Nyla is a yellow Labrador retriever who serves Murphy as his “diabetes alert dog.” She is trained to tell Murphy when his blood sugar, or blood glucose goes low, before it dips to dangerous levels.
“I’ve had diabetes since I was 24, and I’m 57 now,” Murphy said. As often happens, the longer a person lives with diabetes, the more desensitized they become to the symptoms that warn of low blood sugar.
A normal blood sugar in a non-diabetic person is in the range of 70 to 130, according to the American Diabetes Association. Before Nyla, Murphy would sometimes find his level in the teens. “I fractured my skull twice on the kitchen floor,” he said about passing out from being too low.
Now Nyla alerts Murphy, usually when his levels are between 70 and 50, so he can take action to get his levels back into the normal range. She usually alerts him by licking his face, an action that is hard to ignore.
Brenda Murphy is Steve’s oldest child. She lives in East Bethel, and was searching for some way to make her father safer. “I checked with the American Diabetes Association, and they told me about these dogs,” she said.

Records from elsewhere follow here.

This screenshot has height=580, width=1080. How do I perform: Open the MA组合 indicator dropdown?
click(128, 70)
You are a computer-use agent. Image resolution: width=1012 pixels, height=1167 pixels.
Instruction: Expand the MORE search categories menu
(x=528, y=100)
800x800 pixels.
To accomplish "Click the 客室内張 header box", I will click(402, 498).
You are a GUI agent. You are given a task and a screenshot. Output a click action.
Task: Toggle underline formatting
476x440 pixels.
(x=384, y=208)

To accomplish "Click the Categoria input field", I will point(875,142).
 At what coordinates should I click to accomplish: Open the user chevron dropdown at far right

That’s when she came across Beth Eden Kennels in Canyon, Texas. “This just seemed like a perfect solution.” Unfortunately, insurance won’t cover the cost of a diabetes alert dog, so Brenda and her four siblings began saving to cover the $7,500 expense.
“Nyla has been worth it,” Brenda said.
Brenda recalls the 11:30 p.m. phone call she received June 13. Her father had been in Texas two days, and had Nyla with him at the motel he was staying in. Growing teary-eyed, Brenda recalls her dad saying, “‘You’re never going to believe this, but Nyla just woke me up to tell me I’m low!’ It was my birthday, and it was the best birthday present I could have ever had.”
Ann Pulliam owns Beth Eden Kennels. She says for the relationship between dog and person to work, the person has to believe in things they can’t see. “If they don’t believe it is going to work, it won’t.”
Pulliam said maybe when a person has low blood sugar, they emit an acidic smell. “But I don’t really know, and the dogs aren’t talking.”
First the dogs are trained in basic obedience, she said. “They have to sit, stay, and heel when they are told to.” Then, the dogs are taken into restaurants, stores, on busy streets and must still obey their commands. She then asks the person who will be getting the dog to send socks and perhaps a shirt they are wearing during a low blood sugar, or hypoglycemic episode. In the next stage, the person goes to Beth Eden Kennels in Canyon for a week to meet the dog and learn how to work with him or her.
It was during that week of training that Nyla first alerted Murphy to his low blood sugar. He hadn’t been too sure of getting a dog when Brenda first suggested it, he said. “I couldn’t take care of myself then, and I didn’t know how I would take care of a dog.” Since their first day together, Murphy became a true believer.
Since then, she has alerted him of low blood sugars every day. Pulliam said the dogs aren’t trained to alert to high blood sugar levels, as those levels are dangerous over the long term, though not so much in the short term. But somehow, they seem to sense them, too.
Although all the dogs are trained on the scent of the person they will be servicing, they seem to know when others are having blood sugar problems, also, Pulliam said.
In fact, Murphy was heading home from Texas with Nyla when a man came and sat in a chair near him at the airport. Nyla, he said, had been sleeping at his feet. When the man sat down, Nyla jumped on the chair between then, and began poking her nose against his chest. “I asked him if he was a diabetic, and he said, ‘Yes, why?’ I told him Nyla was telling him his blood sugar was high, and he said he was always high.”
Nyla goes everywhere with Murphy now, including to the grocery store, restaurants and the pharmacy. “Everyone loves her,” he said, “and she’s my best buddy.”